Dr. Dwain Illman of Bloomington, IN has traveled the world with FAME, volunteering his expertise.  Dr. Illman became interested in Myanmar in 2008 following Cyclone Nargis and visited the country in 2012 and met with leaders of Asian Children's Mission.  He worked jointly with them to develop the first medical mission into Myanmar by FAME.

Dr. Dwain Illman of Bloomington, IN has traveled the world with FAME, volunteering his expertise. Dr. Illman became interested in Myanmar in 2008 following Cyclone Nargis and visited the country in 2012 and met with leaders of Asian Children’s Mission. He worked jointly with them to develop the first medical mission into Myanmar by FAME.
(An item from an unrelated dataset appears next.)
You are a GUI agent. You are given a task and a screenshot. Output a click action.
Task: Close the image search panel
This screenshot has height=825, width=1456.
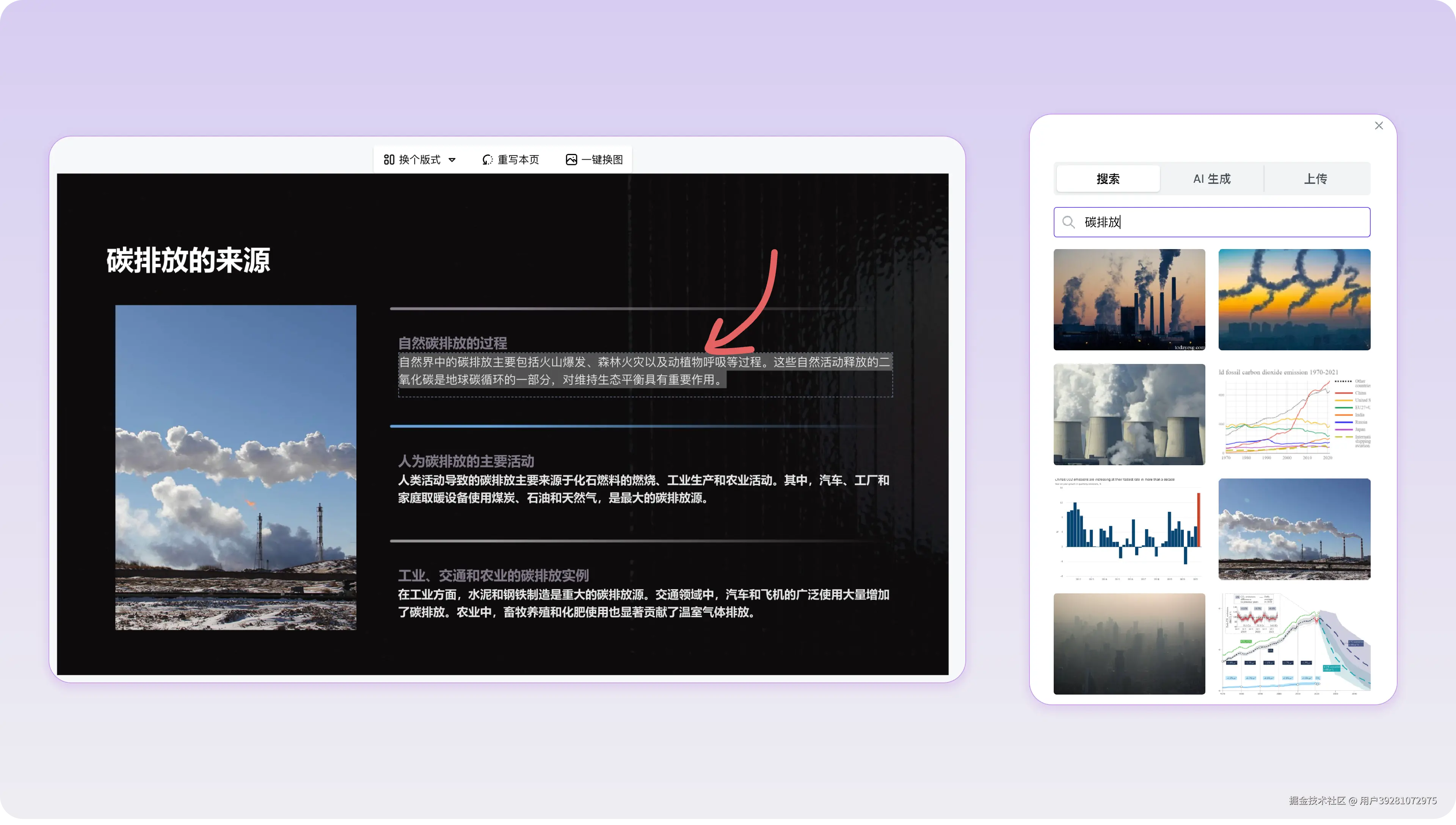coord(1378,126)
It is so nice when someone remembers your name;  even nicer when you can remember someone’s name when you meet them after a long absence.   I think our clinics deserve names.  Each had its own personality.   Here is my appellations for clinics:

*  Hope in the sun

*  Pastor Time

*  By the Way

*  Calabash and Rice Paddies

*  BaGo – Stilt house and pig sty

*  Tamwe’s Healthy Christians

* Insein (pronounced insane) is not a mental illness but a church

*  In the dark shadows of Yangon

Let me amplify and summarize God’s magnificence as He was certainly in charge;  the results were more than I could have imagined.

The beginning was at Hope Children’s Home, a ministry of Asian Children’s Mission.  The day was sunny and bright.  We had the best beginnings I could have imagines.

We followed this with day two.  Pastor Jeff was continuing the leading of the pastors conference, held in the chapel at Hope.  We set aside time to do medical ministry to help the pastors;  Marilyn provided many with reading glasses.

This day we left Hope and drove several miles to a very rural area where there is a small, but thriving church which was planted by Asian Children’s Misson.  There was a variety of farming going on.  We walked down an elevated dirt road to the rural church where we conducted our clinic.  Pharmacy occupied the small, elevated church building.  That left the shady strip along the dirt road where some small shrubs and trees were growing.   The providers had to keep moving to keep out of the sun.  People, bikes, motor bikes, etc. kept going by the way as we worked with our patients.

The following day we went to the Hope area to the site where the Myanmar Community Development  Center is being planned, another Asian Children’s Mission project.  The pastor had a small house and gardens across the dirt road and drainage canal.   Large Calabash were growing and the rice paddies were around.   There was more shade and coolness here.

Our long journey was to BaGo to a new church.   The pastors home was built on stilts.  He had pigs directly behind.  Pharmacy and eye glasses set up in the church building – on stilts with the floor covered with reed mats.

Sunday clinics followed church services and lunch at Tamwe and Insein respectively.   I call the Tamwe sessions – Tamwe Healthy Christians.   It was a pleasant and busy afternoon.  The other half of the group went to Insein – whose services I call:  Insein (which is pronounced “insane”) is not a mental illness but a church.

The final clinic was far across town in the very poor, old section of Yangon.  This area is very crowded.  The roads are dirt and very rough.   The ground is low lying and most building were built on stilts.  My name for this day:  In the dark shadows of Yangon.

I hope by just reading this you can get some visual pictures of our days of ministry.   The Lord was very good to us.   Unfortunately three-fourths of the team have had significant gastrointestinal distress.   Most are doing better.    We pay the price with village and local foods.  Our American digestive systems are really protesting changes.   We had plenty of pure bottled water so that is not a problem.    Today we are flying to Mandalay for a night and then down to Bagan for a night before a late Friday departure home.